Recursive hashing script

Recursive file hashing

In this example we create a recursive file hashing script that can be pointed at a directory or an image file.

Initial boiler plate

First let's start with the initial boiler plate:

the shebang
the encoding of the source file
a description of what the script is supposed to do
the main function skeleton

#!/usr/bin/env python
# -*- coding: utf-8 -*-
"""Script to recursively calculate a message digest hash for every file."""

from __future__ import print_function
from __future__ import unicode_literals

# TODO: add imports here.
import sys


# TODO: add classes here.


def Main():
  """The main program function.

  Returns:
    bool: True if successful or False if not.
  """
  # TODO: add main program logic here.

  return True


if __name__ == '__main__':
  if not Main():
    sys.exit(1)
  else:
    sys.exit(0)

Argument handling

For the program argument handling we'll use argparse.

Add the necessary import:

import argparse

And to the Main function add code that sets:

the program description
a program argument named source

  argument_parser = argparse.ArgumentParser(description=(
      'Calculates a message digest hash for every file in a directory or '
      'storage media image.'))

  argument_parser.add_argument(
      'source', nargs='?', action='store', metavar='image.raw',
      default=None, help=(
          'path of the directory or filename of a storage media image '
          'containing the file.'))

  options = argument_parser.parse_args()

  if not options.source:
    print('Source value is missing.')
    print('')
    argument_parser.print_help()
    print('')
    return False

Logging

For notifying errors, warnings or debug information we'll use logging.

Add the necessary import:

import logging

And to the Main function add code that sets:

the logging configuration

  logging.basicConfig(
      level=logging.INFO, format='[%(levelname)s] %(message)s')

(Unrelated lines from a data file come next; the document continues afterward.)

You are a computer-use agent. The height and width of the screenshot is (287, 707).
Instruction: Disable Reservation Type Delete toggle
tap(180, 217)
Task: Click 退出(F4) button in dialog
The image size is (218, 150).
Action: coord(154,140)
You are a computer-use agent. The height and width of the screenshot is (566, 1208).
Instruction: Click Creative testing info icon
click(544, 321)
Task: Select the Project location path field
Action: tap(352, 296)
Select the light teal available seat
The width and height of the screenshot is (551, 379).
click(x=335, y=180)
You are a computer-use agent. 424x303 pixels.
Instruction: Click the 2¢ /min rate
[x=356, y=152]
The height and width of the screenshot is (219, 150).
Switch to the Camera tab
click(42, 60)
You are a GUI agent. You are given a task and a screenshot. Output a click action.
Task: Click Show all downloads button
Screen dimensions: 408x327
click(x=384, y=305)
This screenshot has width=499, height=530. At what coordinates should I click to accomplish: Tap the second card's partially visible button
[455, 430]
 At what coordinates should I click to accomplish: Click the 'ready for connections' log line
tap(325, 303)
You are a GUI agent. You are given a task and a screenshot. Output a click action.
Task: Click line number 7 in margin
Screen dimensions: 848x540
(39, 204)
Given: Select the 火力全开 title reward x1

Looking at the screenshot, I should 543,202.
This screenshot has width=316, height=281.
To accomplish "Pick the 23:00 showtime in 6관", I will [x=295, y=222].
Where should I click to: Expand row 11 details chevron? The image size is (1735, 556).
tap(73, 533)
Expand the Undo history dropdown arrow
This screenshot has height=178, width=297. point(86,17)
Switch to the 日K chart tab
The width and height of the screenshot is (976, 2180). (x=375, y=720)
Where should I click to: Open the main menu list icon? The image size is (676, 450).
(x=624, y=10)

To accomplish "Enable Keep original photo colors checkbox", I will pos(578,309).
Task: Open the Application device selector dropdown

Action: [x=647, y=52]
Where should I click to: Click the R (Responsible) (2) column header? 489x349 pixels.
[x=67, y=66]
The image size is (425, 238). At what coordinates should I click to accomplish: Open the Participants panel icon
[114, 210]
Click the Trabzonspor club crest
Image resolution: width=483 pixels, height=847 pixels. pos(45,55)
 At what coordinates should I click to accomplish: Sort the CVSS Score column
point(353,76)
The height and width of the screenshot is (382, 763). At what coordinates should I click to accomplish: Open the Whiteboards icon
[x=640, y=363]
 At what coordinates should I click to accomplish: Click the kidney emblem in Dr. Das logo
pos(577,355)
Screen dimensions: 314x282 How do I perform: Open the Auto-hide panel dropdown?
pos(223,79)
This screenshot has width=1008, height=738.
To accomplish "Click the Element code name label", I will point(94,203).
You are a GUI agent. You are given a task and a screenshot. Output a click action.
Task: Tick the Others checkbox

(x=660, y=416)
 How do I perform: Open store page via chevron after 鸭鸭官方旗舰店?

The recursive hasher class

The Recursive Hasher is the main class that will contain the recursive digest hash calculation code.

Add the necessary import:

from dfvfs.helpers import volume_scanner

And the recursive hasher class:

class RecursiveHasher(volume_scanner.VolumeScanner):
  """Recursively calculates message digest hashes of data streams."""

The VolumeScanner helper class provides common function to scan for various volume formats in storage media images and devices. A VolumeScannerMediator can be used to obtain additional information necessary for the volume detection, e.g. prompting the user for an encryption passphrase.

The method to retrieve the base path specification

dfVFS uses paths specification and not regular operating system-based paths. dfVFS comes with a path specification factory class that hides most of the dfVFS internals necessary to create path specifications.

To create the path specification you will need to:

tell the factory which type of path specification you want to create by passing a type indicator;
pass the required Path specification addressing attributes, e.g. for path specification type OS (operating system) this is a location addressing attribute.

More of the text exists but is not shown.